Generation effect of predicting original image
Left: Predicting original image. Right: Predicting velocity.

Further Reflections

For more experimental results, please refer to the original paper. In this section, let's discuss what changes JiT brings to diffusion models.

First, it has not set a new SOTA. From the experimental tables in the paper, for the ImageNet generation task, it doesn't bring a new SOTA, though the gap with the best results is small. Thus, its performance is considered SOTA-level, but it hasn't significantly surpassed others. On the other hand, changing a SOTA non-$\boldsymbol{x}\text{-pred}$ model to $\boldsymbol{x}\text{-pred}$ likely won't yield significantly better results.

However, it might reduce the cost of achieving SOTA. Letting the model predict data alleviates the impact of low-rank bottlenecks, allowing us to re-examine lightweight designs previously discarded due to poor performance, or to "upgrade" low-resolution SOTA models to high resolution with low additional training costs. From this perspective, the real problem JiT solves is transferability from low resolution to high resolution.

Additionally, JiT brings greater architectural unification between vision understanding and generation. In fact, JiT is essentially the ViT used for visual understanding, which is largely similar to the GPT architecture of text LLMs. Architecture unification is more conducive to designing multimodal models that integrate understanding and generation. In contrast, the standard architecture for diffusion models previously was U-Net, which includes multi-level up/downsampling and multiple cross-scale skip connections, making the structure relatively complex.

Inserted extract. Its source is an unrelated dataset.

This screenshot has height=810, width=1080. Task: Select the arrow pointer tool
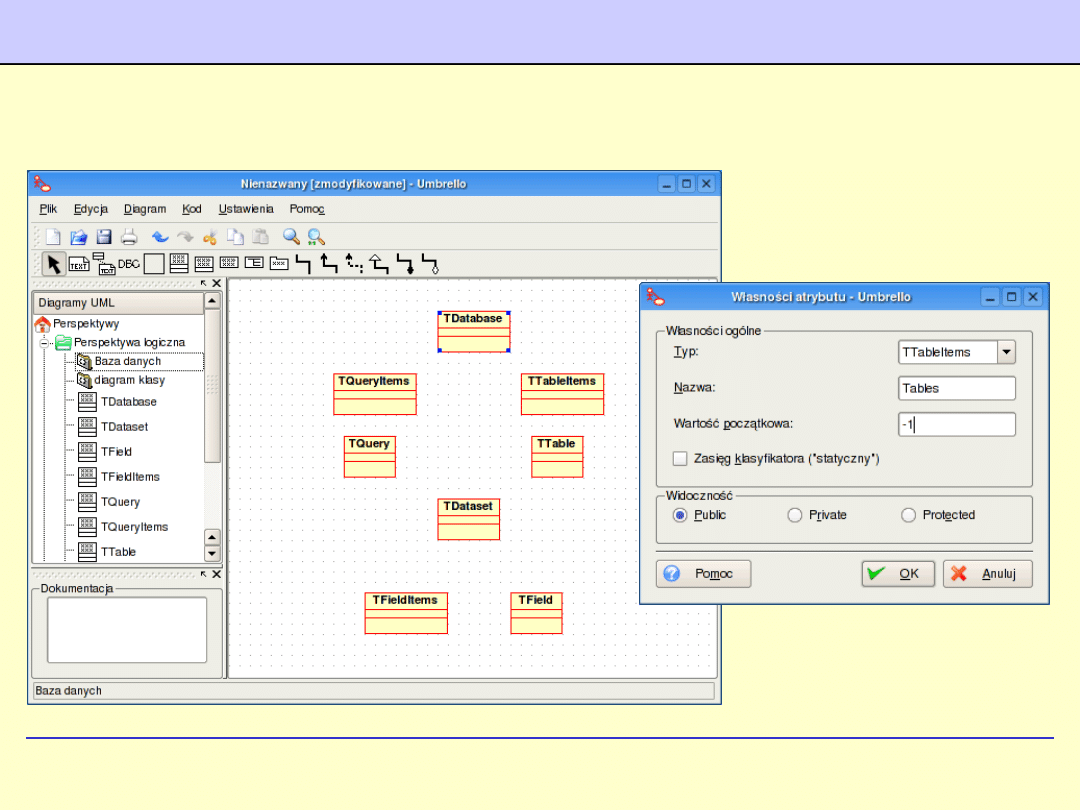tap(54, 264)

From this angle, JiT accurately identifies the most critical skip connection in U-Net. In the ReFlow example, if we understand it as modeling $\boldsymbol{v}_{\boldsymbol{\theta}}(\boldsymbol{x}_t, t)$, then in JiT we have $\boldsymbol{v}_{\boldsymbol{\theta}}(\boldsymbol{x}_t, t)=\frac{\text{NN}_{\boldsymbol{\theta}}(\boldsymbol{x}_t, t) - \boldsymbol{x}_t}{1-t}$. The extra $-\boldsymbol{x}_t$ is precisely a direct shortcut from input to output. U-Net, rather than worrying about which connection is critical, simply adds such a skip connection to every up/downsampled Block.

Lastly, as a "side note": JiT reminded me of DDCM, which requires pre-sampling a massive "$T \times \text{img\_size}$" matrix as a Codebook. I once tried to simulate it with linear combinations of a limited number of random vectors but failed. That experience made me deeply realize that i.i.d. noise fills the entire space and is incompressible. So, seeing JiT's viewpoint that "data resides on a low-dimensional manifold; predicting data is easier than predicting noise," I understood and accepted it almost instantly.

Summary

This article briefly introduced JiT. Based on the fact that original data often resides on a low-dimensional sub-manifold, it proposes that models should prioritize predicting data instead of noise or velocity. This reduces the modeling difficulty of diffusion models and decreases the likelihood of negative outcomes like model collapse.